Activity: Repeat the data exactly, with every line included.

● ● ● ● ●

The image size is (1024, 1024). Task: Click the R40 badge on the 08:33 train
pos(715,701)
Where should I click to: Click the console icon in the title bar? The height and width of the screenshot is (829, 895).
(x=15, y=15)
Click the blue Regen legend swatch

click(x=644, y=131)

● ● ● ● ●

Finished exercise:
The image size is (1024, 1024). Task: Click the R40 badge on the 08:33 train
pos(715,701)
Where should I click to: Click the console icon in the title bar? The height and width of the screenshot is (829, 895).
(x=15, y=15)
Click the blue Regen legend swatch

click(x=644, y=131)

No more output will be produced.